Quando a Microsoft mostrou o Silverlight numa conferência em Abril, ela conseguiu gerar várias especulações. O interessante no caso é que não é a primeira vez que a companhia falou sobre a tecnologia. Mas na apresentação de 2006, sob o nome de "Windows Presentation Foundation/Everywhere", a tecnologia simplesmente não chamou tanta atenção.
A melhoria no nome não foi acidente. Nos últimos dois anos, a Microsoft concentrou-se na criação de nomes dos produtos, esforço que apenas agora se torna público, com a introdução de produtos como o Silverlight, Popfly (criador de gadgets com o Silverlight) e Surface (computador criado pela companhia que apresenta como interação apenas uma tela sensível à toques).

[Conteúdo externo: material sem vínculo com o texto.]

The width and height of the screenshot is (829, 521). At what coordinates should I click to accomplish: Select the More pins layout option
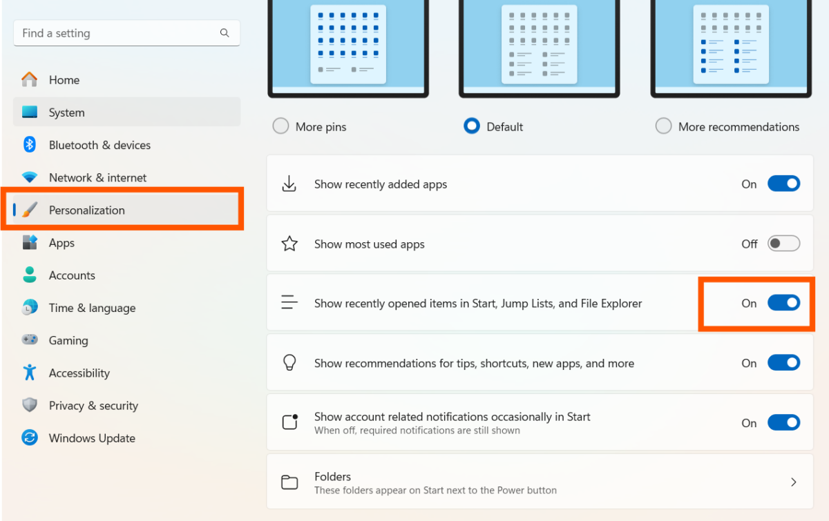coord(280,126)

"Estou animado com o progresso obtido num prazo relativamente curto", afirmou David Webster, gerente geral da estratégia de marcas da Microsoft. A gigante dos softwares o contratou dois anos atrás, tirando-o da especialista em marcas Siegel+Gale. Nos últimos meses, Webster e seu time apresentou vários seminários e comandou treinamentos virtuais sobre o desenvolvimento de bons nomes para novos produtos.
A Microsoft tem um histórico de produtos com nomes excessivamente longos. Um dos mais lembrados nesta categoria era o nome original do Windows XP para sistemas 64 bits - Windows XP 64-bit Edition for 64-Bit Extended Systems. O nome foi modificado e encurtado antes do lançamento do sistema.